» **SUPPLIED TEXT**
______

HiGS: History-Guided Sampling for Plug-and-Play Enhancement of Diffusion Models¶

Conference: ICLR 2026
OpenReview: https://openreview.net/forum?id=cyQUZDMpg3
Code: Unconfirmed
Area: Diffusion Models / Image Generation
Keywords: History-Guided Sampling, Diffusion Model Acceleration, CFG, Low-step Generation, Frequency Domain Filtering

TL;DR¶

HiGS is a training-free, additional-forward-free sampling plugin for diffusion models. It corrects the sampling direction using the difference between current model predictions and the EMA of historical predictions, significantly improving image clarity, structure, and detail under low NFE or low CFG scales.

Background & Motivation¶

Background: Diffusion models have become the mainstream paradigm for image generation. Architectures ranging from Stable Diffusion and SDXL to Transformer-based DiT and SiT rely on a reverse denoising process to gradually transform noise into images. During deployment, samplers typically perform multiple neural function evaluations (NFEs) and often utilize classifier-free guidance (CFG) in conditional generation to enhance image quality and prompt alignment.

Limitations of Prior Work: High-quality diffusion sampling is computationally expensive. Reducing sampling steps to decrease latency often results in blurry images, loss of local details, and unstable global structures. While decreasing the CFG scale can reduce over-saturation and diversity loss, it frequently degrades image quality. Conversely, simply increasing the CFG scale, while enhancing structure and visual impact, introduces artifacts like color over-saturation and texture hallucinations.

Key Challenge: The fundamental issue is not merely "insufficient sampling steps," but rather that each sampling step only considers the current model prediction, ignoring trajectory information already present in recent steps. The reverse diffusion process is inherently a continuous dynamic system where the change between current and historical predictions contains information on how the model is correcting the image; standard samplers do not explicitly utilize this history.

______

» **COLLECTED MATERIAL**

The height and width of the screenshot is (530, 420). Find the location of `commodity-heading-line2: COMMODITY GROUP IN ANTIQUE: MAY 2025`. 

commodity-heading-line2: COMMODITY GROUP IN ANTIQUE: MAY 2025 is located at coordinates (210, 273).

______

» **EXERCISE TASKS**
a) Reproduce the HiGS write-up word for word, beginning at the words "Limitations of Prior" and stopping after "and texture hallucinations.".
b) Carry on the HiGS write-up on diffusion sampling from the point where it ends.

» **RESPONSES BY ITEM NUMBER**
a)
Limitations of Prior Work: High-quality diffusion sampling is computationally expensive. Reducing sampling steps to decrease latency often results in blurry images, loss of local details, and unstable global structures. While decreasing the CFG scale can reduce over-saturation and diversity loss, it frequently degrades image quality. Conversely, simply increasing the CFG scale, while enhancing structure and visual impact, introduces artifacts like color over-saturation and texture hallucinations.

b)
Goal: The authors aim to find a training-free, model-agnostic, and sampler-friendly enhancement method. This would allow pre-trained diffusion models to produce clearer and more stable images under short sampling settings (fewer steps, lower CFG scales, or even distilled models) without increasing inference costs.

Key Insight: The paper interprets Euler sampling as gradient descent on a time-varying energy function and draws inspiration from momentum-based variance reduction methods like STORM. The intuition is that if the current gradient estimate is unstable, incorporating the change in current predictions relative to historical ones provides a signal similar to momentum or multi-step correction, helping the sampling trajectory move towards high-quality regions more rapidly.

Core Idea: By subtracting a weighted average of historical predictions from the current model prediction, a "history-guided correction" is obtained. After time-scheduling, projection, and high-frequency filtering, this term is added back to the current prediction to enhance diffusion sampling in a plug-and-play manner.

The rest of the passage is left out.